Stored records:
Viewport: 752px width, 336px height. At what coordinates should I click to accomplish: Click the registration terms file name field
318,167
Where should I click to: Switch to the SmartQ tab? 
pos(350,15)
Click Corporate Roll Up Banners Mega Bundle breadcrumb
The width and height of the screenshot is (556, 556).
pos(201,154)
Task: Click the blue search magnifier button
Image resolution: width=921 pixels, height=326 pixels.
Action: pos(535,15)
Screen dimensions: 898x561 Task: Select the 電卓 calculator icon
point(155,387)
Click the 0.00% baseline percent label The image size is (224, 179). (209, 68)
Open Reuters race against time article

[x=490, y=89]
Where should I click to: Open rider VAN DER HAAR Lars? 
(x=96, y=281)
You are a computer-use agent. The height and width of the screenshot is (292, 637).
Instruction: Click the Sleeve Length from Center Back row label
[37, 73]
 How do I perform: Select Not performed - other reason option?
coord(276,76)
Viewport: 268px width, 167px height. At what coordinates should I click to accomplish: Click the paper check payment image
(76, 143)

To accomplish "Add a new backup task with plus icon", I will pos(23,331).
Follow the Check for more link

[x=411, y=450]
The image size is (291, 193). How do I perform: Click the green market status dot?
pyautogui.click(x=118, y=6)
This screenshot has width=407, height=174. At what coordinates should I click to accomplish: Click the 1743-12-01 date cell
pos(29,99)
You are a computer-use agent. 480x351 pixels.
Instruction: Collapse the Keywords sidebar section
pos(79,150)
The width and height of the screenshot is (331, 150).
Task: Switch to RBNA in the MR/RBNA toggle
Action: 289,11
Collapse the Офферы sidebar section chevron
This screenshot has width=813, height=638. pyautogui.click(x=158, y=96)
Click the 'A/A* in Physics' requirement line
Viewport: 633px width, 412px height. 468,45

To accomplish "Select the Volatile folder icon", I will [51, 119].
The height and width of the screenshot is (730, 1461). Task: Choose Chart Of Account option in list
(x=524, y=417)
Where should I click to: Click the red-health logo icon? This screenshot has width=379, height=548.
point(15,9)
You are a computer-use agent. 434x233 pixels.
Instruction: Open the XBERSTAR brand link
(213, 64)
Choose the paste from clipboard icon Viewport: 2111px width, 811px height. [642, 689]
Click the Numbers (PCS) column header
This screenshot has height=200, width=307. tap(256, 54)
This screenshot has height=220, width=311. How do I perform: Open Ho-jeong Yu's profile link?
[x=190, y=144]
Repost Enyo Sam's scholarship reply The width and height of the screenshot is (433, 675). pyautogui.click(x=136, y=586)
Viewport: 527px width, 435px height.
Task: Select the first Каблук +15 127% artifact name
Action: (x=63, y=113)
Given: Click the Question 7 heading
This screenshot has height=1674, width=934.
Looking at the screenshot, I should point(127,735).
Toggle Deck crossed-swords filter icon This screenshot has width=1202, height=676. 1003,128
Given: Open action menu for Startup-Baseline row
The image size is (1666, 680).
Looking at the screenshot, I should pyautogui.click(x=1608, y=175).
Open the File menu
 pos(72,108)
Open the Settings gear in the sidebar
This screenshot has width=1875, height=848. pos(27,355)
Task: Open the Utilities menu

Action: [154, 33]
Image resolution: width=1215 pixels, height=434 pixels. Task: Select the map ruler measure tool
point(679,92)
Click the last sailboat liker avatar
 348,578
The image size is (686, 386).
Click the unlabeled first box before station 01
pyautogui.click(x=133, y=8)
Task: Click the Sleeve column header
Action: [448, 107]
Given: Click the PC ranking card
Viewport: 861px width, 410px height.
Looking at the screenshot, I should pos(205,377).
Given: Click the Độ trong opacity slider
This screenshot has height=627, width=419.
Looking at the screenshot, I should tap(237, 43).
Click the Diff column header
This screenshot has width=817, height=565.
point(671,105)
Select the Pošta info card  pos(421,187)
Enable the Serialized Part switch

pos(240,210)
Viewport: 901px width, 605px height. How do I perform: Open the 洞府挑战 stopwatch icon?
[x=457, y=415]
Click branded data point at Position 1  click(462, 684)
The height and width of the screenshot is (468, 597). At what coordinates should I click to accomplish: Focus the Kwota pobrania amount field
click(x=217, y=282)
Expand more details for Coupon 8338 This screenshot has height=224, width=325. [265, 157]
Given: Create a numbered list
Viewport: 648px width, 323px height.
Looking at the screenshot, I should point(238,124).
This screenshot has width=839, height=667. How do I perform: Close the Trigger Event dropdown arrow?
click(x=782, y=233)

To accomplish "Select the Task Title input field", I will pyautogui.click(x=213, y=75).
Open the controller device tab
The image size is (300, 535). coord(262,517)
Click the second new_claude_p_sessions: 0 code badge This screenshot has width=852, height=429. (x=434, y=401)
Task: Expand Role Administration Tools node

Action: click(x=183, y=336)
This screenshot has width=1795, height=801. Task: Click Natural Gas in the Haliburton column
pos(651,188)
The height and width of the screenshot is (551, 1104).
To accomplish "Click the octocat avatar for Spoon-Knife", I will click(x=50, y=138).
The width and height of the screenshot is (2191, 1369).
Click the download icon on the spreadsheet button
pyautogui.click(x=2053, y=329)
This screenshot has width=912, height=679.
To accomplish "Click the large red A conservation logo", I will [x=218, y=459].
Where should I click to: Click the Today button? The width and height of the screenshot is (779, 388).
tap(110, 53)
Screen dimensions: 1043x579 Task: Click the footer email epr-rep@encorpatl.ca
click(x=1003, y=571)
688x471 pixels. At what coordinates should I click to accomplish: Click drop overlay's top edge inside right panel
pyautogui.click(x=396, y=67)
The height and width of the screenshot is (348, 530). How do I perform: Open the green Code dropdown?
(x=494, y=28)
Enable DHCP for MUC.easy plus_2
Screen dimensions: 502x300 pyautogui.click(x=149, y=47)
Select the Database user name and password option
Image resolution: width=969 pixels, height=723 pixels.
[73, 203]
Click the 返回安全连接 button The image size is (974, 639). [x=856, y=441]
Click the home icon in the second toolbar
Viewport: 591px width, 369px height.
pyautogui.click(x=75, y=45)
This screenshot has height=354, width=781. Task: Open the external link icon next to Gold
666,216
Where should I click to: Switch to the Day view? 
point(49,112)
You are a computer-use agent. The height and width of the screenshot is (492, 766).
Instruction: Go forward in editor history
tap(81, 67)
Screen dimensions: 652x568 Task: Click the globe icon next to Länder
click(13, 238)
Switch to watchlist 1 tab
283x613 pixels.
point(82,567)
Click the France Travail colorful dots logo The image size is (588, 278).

Work task: If a line in the records holds the string "agent", count it, and give only the total.

Exercise answer: 4